[Data entries]

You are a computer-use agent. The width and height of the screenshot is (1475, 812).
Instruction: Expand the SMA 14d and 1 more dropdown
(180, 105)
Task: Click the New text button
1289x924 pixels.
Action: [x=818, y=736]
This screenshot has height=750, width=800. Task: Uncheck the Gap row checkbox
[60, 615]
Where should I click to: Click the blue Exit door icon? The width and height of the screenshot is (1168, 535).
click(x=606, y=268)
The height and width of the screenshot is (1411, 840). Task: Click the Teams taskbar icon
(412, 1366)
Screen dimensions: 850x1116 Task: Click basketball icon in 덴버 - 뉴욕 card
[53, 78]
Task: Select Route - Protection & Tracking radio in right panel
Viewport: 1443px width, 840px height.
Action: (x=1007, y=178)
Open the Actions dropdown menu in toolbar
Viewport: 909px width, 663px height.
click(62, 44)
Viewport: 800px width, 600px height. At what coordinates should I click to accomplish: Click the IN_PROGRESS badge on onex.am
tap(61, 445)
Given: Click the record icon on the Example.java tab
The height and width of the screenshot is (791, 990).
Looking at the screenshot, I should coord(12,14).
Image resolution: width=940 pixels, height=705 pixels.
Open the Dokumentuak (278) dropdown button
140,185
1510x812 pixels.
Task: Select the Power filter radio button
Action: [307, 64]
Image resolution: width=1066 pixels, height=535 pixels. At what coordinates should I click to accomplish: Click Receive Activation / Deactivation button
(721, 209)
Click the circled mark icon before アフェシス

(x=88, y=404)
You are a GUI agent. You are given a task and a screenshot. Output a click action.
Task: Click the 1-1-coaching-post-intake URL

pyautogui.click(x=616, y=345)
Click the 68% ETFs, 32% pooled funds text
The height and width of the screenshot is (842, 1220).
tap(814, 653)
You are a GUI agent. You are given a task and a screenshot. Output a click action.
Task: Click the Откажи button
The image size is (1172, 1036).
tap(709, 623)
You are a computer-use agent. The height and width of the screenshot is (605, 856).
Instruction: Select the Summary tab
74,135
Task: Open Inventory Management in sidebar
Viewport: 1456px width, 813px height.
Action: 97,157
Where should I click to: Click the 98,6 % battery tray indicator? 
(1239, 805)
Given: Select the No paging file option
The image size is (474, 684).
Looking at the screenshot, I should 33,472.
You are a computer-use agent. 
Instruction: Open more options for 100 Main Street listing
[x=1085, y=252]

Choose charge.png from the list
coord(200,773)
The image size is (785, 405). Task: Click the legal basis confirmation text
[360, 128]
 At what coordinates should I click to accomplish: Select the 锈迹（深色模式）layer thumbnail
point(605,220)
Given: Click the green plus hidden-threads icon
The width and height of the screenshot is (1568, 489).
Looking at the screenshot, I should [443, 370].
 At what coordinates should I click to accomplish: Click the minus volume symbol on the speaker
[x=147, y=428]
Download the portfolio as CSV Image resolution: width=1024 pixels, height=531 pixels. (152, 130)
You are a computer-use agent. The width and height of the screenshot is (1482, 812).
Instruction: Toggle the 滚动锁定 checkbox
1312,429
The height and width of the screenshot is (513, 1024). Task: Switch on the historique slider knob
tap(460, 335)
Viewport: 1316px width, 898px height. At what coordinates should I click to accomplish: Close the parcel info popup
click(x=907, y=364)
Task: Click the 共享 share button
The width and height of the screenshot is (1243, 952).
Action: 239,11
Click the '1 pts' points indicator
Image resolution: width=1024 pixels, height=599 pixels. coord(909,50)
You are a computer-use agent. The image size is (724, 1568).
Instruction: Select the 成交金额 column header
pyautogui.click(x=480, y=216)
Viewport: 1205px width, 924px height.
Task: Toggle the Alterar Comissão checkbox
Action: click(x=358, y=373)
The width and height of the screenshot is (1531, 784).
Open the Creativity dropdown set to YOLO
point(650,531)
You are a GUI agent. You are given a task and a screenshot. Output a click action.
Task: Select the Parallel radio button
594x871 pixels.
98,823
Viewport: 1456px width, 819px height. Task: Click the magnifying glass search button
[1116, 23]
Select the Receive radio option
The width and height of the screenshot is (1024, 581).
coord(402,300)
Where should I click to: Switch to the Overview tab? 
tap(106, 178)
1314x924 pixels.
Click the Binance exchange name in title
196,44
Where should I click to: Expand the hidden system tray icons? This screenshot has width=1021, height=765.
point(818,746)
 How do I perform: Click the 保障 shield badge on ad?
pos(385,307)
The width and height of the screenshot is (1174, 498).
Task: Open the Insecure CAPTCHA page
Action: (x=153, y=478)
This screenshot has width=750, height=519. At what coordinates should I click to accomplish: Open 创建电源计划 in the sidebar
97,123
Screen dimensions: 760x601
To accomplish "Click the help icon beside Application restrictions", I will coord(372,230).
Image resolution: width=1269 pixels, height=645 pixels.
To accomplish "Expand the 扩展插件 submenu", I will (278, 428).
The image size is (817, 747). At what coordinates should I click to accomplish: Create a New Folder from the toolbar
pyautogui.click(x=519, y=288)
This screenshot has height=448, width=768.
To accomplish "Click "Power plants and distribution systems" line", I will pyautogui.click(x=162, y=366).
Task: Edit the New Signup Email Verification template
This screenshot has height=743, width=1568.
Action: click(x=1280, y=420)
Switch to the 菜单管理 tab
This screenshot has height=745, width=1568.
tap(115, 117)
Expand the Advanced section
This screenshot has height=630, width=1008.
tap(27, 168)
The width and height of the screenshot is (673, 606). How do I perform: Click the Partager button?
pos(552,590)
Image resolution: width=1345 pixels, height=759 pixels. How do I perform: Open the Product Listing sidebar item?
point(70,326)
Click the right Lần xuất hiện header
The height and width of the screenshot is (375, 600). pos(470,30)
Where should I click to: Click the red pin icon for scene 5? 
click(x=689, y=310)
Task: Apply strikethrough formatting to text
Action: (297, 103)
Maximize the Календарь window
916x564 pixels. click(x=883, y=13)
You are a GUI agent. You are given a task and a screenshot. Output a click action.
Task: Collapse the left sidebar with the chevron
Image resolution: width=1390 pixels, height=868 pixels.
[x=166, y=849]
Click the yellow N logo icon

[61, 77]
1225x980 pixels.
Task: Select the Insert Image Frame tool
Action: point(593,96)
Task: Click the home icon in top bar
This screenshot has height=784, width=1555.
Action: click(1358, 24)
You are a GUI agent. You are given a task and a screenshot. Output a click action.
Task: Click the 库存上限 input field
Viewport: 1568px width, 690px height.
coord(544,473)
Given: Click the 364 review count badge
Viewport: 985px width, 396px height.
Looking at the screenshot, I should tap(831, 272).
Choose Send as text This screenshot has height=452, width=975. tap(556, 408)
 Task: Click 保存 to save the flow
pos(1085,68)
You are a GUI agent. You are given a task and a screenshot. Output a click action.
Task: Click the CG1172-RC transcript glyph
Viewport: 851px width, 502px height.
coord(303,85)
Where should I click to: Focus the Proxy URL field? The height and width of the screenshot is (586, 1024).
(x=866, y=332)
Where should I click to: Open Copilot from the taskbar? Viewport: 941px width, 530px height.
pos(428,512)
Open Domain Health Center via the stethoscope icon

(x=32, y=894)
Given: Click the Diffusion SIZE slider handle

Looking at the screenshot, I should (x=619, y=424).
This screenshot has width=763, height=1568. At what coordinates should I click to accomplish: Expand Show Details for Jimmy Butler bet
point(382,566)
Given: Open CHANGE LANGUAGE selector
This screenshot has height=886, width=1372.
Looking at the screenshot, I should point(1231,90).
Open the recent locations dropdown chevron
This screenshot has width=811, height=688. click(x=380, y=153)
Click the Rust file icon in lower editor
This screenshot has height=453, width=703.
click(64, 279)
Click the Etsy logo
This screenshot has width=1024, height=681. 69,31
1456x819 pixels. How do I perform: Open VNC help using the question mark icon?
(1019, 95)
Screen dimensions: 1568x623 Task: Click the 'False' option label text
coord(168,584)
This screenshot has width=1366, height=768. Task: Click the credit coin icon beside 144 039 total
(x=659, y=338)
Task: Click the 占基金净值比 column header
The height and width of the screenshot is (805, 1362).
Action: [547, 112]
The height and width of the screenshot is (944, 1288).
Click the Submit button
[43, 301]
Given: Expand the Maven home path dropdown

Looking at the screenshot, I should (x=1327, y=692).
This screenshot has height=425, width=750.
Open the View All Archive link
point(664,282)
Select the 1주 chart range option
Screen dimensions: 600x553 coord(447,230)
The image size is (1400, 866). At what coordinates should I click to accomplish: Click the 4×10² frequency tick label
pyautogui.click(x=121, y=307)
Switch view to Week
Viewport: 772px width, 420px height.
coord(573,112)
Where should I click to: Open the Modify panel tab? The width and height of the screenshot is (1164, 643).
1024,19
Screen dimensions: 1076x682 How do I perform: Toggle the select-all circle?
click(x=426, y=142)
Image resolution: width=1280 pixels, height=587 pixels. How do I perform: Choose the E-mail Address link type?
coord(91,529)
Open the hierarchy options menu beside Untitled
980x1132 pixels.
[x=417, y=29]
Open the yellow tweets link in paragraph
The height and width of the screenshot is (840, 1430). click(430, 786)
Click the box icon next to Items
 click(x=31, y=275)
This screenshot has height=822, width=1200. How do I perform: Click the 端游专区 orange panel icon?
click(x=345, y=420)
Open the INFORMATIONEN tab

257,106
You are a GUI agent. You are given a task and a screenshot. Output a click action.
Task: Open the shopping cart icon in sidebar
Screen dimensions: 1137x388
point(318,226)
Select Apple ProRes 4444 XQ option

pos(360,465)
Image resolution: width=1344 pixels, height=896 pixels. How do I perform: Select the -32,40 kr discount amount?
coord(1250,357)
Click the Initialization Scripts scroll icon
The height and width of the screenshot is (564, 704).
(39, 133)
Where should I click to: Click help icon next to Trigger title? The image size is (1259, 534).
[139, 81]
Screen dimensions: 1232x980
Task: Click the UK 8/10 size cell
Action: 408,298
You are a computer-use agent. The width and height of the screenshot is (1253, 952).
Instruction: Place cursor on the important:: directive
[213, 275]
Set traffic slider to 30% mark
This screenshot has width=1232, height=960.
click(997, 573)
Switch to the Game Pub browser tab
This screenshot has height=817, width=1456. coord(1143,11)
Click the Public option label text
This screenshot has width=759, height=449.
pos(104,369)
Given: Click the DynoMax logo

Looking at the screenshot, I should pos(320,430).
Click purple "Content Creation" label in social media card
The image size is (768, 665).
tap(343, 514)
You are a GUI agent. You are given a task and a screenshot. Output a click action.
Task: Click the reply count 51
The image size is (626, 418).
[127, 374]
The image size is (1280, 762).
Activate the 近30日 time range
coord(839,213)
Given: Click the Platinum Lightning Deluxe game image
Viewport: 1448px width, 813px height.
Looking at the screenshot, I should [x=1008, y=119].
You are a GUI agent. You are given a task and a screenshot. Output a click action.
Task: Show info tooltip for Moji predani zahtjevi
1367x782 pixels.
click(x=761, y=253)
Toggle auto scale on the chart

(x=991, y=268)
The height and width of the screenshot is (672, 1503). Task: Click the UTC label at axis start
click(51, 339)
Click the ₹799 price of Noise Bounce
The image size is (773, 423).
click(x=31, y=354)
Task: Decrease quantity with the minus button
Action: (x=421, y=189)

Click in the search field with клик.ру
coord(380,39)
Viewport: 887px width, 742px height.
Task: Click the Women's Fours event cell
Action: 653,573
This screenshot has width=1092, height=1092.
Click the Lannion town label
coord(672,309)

[Work to do] Copy out the lines starting at the one containing "Set traffic slider to 30% mark" and ending with the one containing "click(51, 339)", keeping every character unchanged.

[Exercise answer]
Set traffic slider to 30% mark
This screenshot has width=1232, height=960.
click(997, 573)
Switch to the Game Pub browser tab
This screenshot has height=817, width=1456. coord(1143,11)
Click the Public option label text
This screenshot has width=759, height=449.
pos(104,369)
Given: Click the DynoMax logo

Looking at the screenshot, I should pos(320,430).
Click purple "Content Creation" label in social media card
The image size is (768, 665).
tap(343, 514)
You are a GUI agent. You are given a task and a screenshot. Output a click action.
Task: Click the reply count 51
The image size is (626, 418).
[127, 374]
The image size is (1280, 762).
Activate the 近30日 time range
coord(839,213)
Given: Click the Platinum Lightning Deluxe game image
Viewport: 1448px width, 813px height.
Looking at the screenshot, I should [x=1008, y=119].
You are a GUI agent. You are given a task and a screenshot. Output a click action.
Task: Show info tooltip for Moji predani zahtjevi
1367x782 pixels.
click(x=761, y=253)
Toggle auto scale on the chart

(x=991, y=268)
The height and width of the screenshot is (672, 1503). Task: Click the UTC label at axis start
click(51, 339)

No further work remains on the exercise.